The idea of directly supporting families to accumulate financial assets still has traction because the challenges that sparked the creation of this agenda around the millennium — a relatively benign and optimistic moment — have greater force in the 2020s.

The total stock of UK wealth has increased dramatically over time from three times national income back in the 1970s to more than seven times today. Yet inheritance taxes are steadily losing their bite at the same time as the relationship between parental wealth and the chances of a 30 year old owing property have strengthened. The sharp growth in net wealth across society as a whole over the last decade has coincided with a deterioration in the balance sheets of families who have the least of it. Indeed, a large chunk of the country has next to no reserves to fall back on: over a quarter of the UK’s working-age families have less than £500 in savings; well over a third have less than £1000. At the same time the evidence surrounding the positive impact of owning some financial assets on a person’s future economic and social prospects — controlling for a range of other factors — has grown both in advanced nations like the UK as well as in developing countries.

None of this is to suggest that the Child Trust Fund would ever have been the answer to all these challenges. Looking back, it was never going to bear the weight of expectation created.
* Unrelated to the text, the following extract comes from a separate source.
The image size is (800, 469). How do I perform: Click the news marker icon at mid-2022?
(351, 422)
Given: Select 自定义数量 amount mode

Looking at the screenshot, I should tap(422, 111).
For a start it had multiple objectives — developing a saving habit, distributing wealth more equitably, promoting financial resilience — some of which were in tension. It’s also the case that while baby bonds cost enough to make them a target for cuts they were far too small to ever make a dent in the wider distribution of wealth. Redistributive ideas — like generous matching payments for contributions from low-and-modest income families — were also removed in the name of simplicity. It was certainly a novel attempt at spreading asset ownership but it was never allied to a broader agenda of properly taxing concentrations of wealth. It was also naïve, if admirably long-termist, to launch a policy that failed to create ‘cash in hand’ winners for at least 18 years, leaving it exposed when austerity arrived. Indeed, it was a shortcoming that the wider democratic case for this agenda was never properly made: it emerged from a think-tank report and moved swiftly through Whitehall largely untroubled by the vicissitudes of rigorous public debate. Nor did it get shaped by a consensual process, like the Turner Review on pensions, that can help cement long-term policy commitments that rely on the acquiescence of future governments. For a policy with a rich intellectual heritage it had shallow roots.

Yet, for all that, it also spoke to a deep and real problem. Capitalism without widely shared access to capital, makes for an inherently unjust, and unstable, system. The Child Trust Fund was an innovative, idealistic and imperfect attempt to ensure that all young people started off in life with a material stake in society. For the next decade, uniquely, that will happen.

That provides us with a rare experiment that Britain, and other nations, should learn from. The experience of the six million young adults that make-up the trust fund generation will give us insights that can be put to use to help those coming of age in the 2030s. They are going to need all the help they can get.

Disclosure: two decades ago I co-authored the think-tank paper proposing ‘baby bonds’ and then went into government to help develop the policy working with colleagues like Nick Pearce, Carey Oppenheim and Matthew Taylor.